Text excerpt.
****

Lecturers’ beliefs about technology, and their related practices were categorised, and five descriptors were formed (see Table 2). As with the feedback beliefs, the profile of codes associated with each lecturer was explored for similarities and differences. The emerging categorisation of user-types was then sense checked back to the narrative portraits; this ensured that the codes had not worked in a reductionist manner and that the typology resonated with the thick-description of the stories. The names of the categories were chosen to be as descriptive as possible, with participants own words being borrowed to capture sentiment (in the case of the ‘have a go-ers’ and ‘when it really matters’).

Notably, the ‘super-users’ of technology in feedback had provided inspiration and encouragement to those interviewed. Two individuals, here pseudonym known as Dawn and June, were cited in seven of the accounts, though not themselves interviewed. The role of these individuals has been to inspire, encourage, inform, advocate, and trail blaze problems and offer solutions for others. A sense of their contributions can be seen in vignettes:

You need someone like Dawn saying come on guys; it’s not as hard as it looks (Lecturer 12).

June would have had a big influence on [getting started with technology] …I was giving it a go simply because she was doing it and she’s making it work (Lecturer 6).

While super-users appeared to be motivational, they also provide a reference point for other lecturers’ self-effacement. Three lecturers cited their own abilities in a depreciating way when in-mind of the super users. One even referred to herself as a ‘complete idiot’ with technology in comparison to Dawn. Communications that cite super users also appeared very influential in determining practice. When super-user ‘June’ questioned the time involved in GradeMark, one of the interviewees was then reluctant to engage with this technology. The only super user who was interviewed was sensitive to his power and in response he sought to generate evidence of the benefits of different technologies.

Table 2: Technology behaviours and attitudes amongst lecturers

Category descriptor Confidence Frequency of tools use Connection of technology to identity Leadership in technology use
Super champion High High High High
Technophile High High High Medium
Moderate native Medium High Medium Medium
Have a go-ers Medium Medium High Low
When it really matters Low Low Low Low

The two lecturers who did not use technology in feedback were in the ‘when it really matters’ category. One noted that his academic identity and personal goals did not relate to technology, he saw technology as being at odds with other aspects of the academic role. His decision not to use technology was not born out of indifference, but rather a strong sense of professional identity:

There’s only so many hours in a day and you’ve got to make decisions about what you’re going to do with those hours and what’s going to be best for both your students and for yourself and your career … I think some colleagues have got kind of drawn into IT, and they do a lot of work with IT, but then five years later, they’re wondering why they’ve not been [promoted], and it’s because they’ve not been putting time into the [research] (Lecturer 11).

****

Brief A. Say whether each statement agrees with the excerpt on lecturers and feedback technology, answering yes or no and quoting the deciding words of the excerpt. (i) Dawn and June were among the lecturers interviewed. (ii) The two lecturers who did not use technology in feedback belonged to the 'when it really matters' category. (iii) The one super user who was interviewed tried to produce evidence of the benefits of different technologies.
Brief B. Carry on the excerpt on lecturers and feedback technology from the point where it stops.

Given data.
****

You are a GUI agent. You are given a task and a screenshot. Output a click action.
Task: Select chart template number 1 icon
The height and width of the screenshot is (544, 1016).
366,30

****

Task response A.
(i) No: "though not themselves interviewed."
(ii) Yes: "The two lecturers who did not use technology in feedback were in the ‘when it really matters’ category."
(iii) Yes: "he sought to generate evidence of the benefits of different technologies."

Task response B.
The other lecturer who didn’t use technology in feedback (Lecturer 10) linked this to her proximity to retirement which meant a return on her investment of time would be limited. By contrast other lecturers (Lecturers 7 and 13), who were just starting their careers, were keen to bring change by setting an example to more experienced colleagues.

Family experience

Lecturers with children in education used their family’s experience as a reference point for conceiving their own feedback practices. Two had an awareness of the speed with which feedback was given using semi-automated marking in their children’s universities (Lecturers 2 and 12). Another rejected the depersonalized pre-populated comments that his own children found unhelpful in school (Lecturer 11). Family experiences appear to give rise to personal theories about the effectiveness of different approaches to giving feedback.  

Media preference

Lecturers’ personal media preferences appeared to influence engagement with technology. Two lectures particularly disliked audio because they both identically stated, “I don’t like the sound of my own voice” (Lecturers 2 and 3). They reject audio feedback even though they believed students would find this useful. Another cited her own preference for visual learning as a reason for employing annotative techniques (Lecturer 1).   

Professional experience

Previous employment experience exerted an underlying influence on feedback beliefs and technology attitude. Those lecturers who had worked in industry imported the standards and expectations associated with their previous role, for example one lecturer explained: “a lot fed from my consultancy work because there’d be quality assurance … and that invariably would be a Word document …therefore, I’m very familiar with the approach” (Lecturer 5). Another (Lecturer 7) had been a horse-riding instructor, and described how she imported an emphasis on immediate corrective feedback.

Emotion

Lecturers may adopt or reject a specific technology based on emotional aspects, or they sometimes adapt practice to manage the emotional response of students to the feedback:   

I have to present it in a positive and upbeat way, when I’m actually thinking I’m on my fifty-fifth [submission]… and actually I can’t keep maintaining that positivity that you need verbally to be able to do that for that number of students (Lecturer 5).

I found that I have tried to develop it because recorded voices can become a bit more maternal (Lecturer 2).

One lecturer who preferred text, but who had experimented with audio, recognised that his text based feedback removed the emotional signals which indicated the good intent of his comments. The benefits he had realised with audio were not replicable in his preferred media.  Following his experience with audio, he began to explicitly inform students, via a note at the start of their feedback, that his comments were made with good intent. It appears that feedback is a work of emotional sensitivity, and lecturers consider this in their use of technology and in their formation of feedback. Experimentation with different media can help revise existing practices, even when the new technology is not adopted.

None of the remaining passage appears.